About this exercise :: In the records below, find the line that contains "The width and" and the line that contains "Click the red Judgment Search offline notice". Set down exactly those lines and every line between them, and nothing more.

Information provided ::
§
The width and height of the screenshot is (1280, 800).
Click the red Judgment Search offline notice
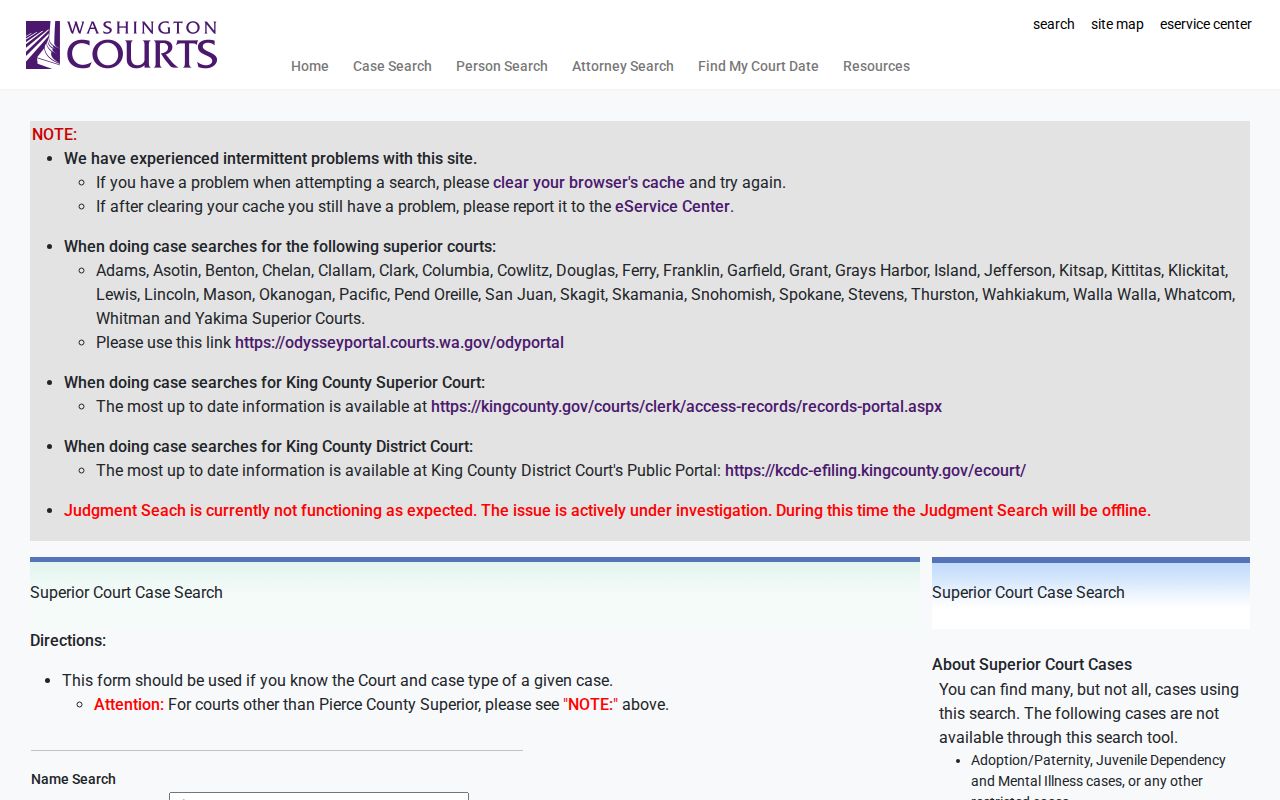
§
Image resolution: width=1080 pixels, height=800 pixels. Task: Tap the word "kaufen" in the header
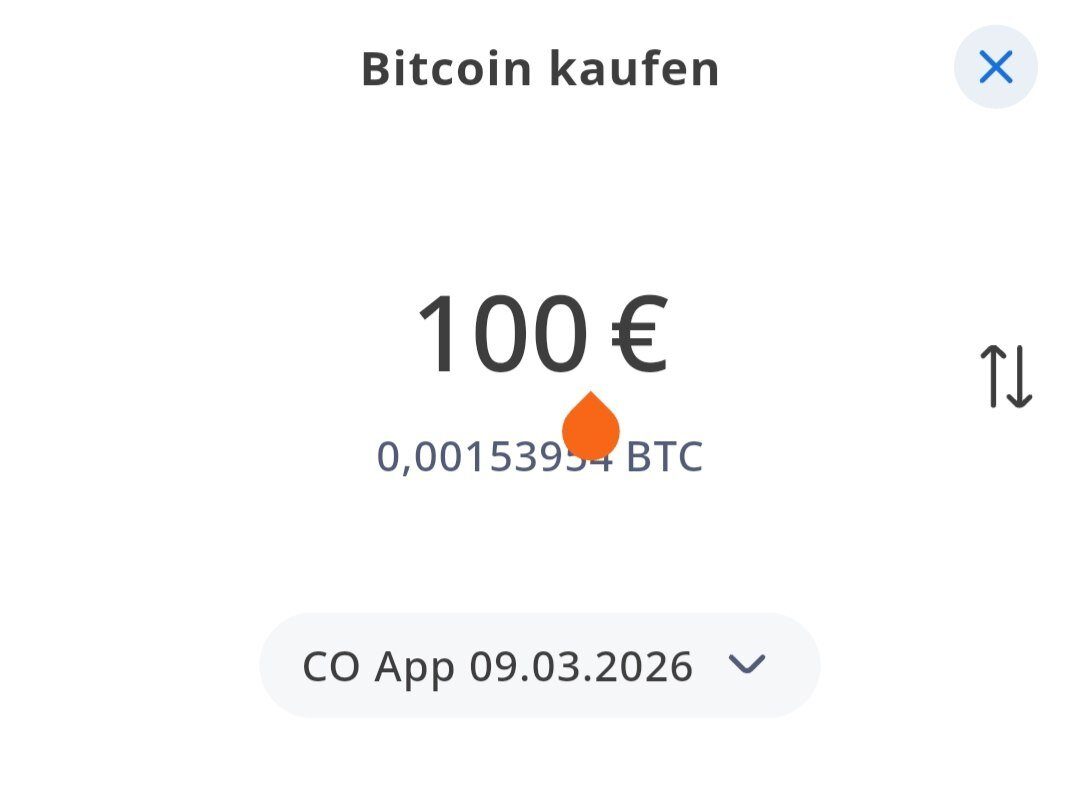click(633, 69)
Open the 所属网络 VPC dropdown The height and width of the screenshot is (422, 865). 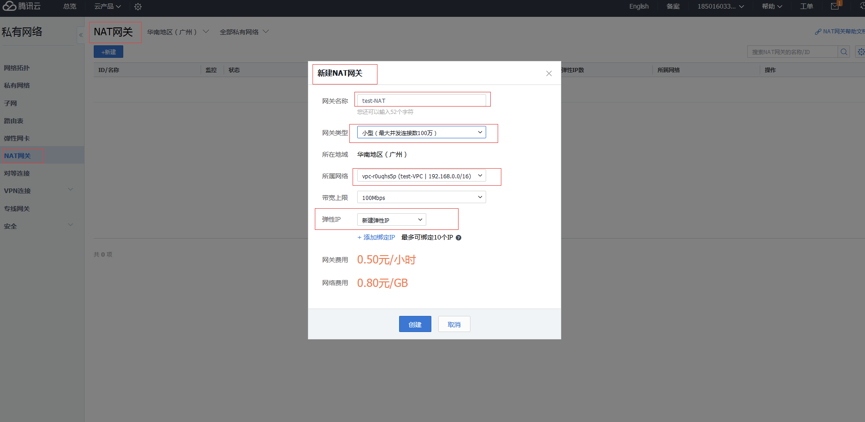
§
Reply ::
The width and height of the screenshot is (1280, 800).
Click the red Judgment Search offline notice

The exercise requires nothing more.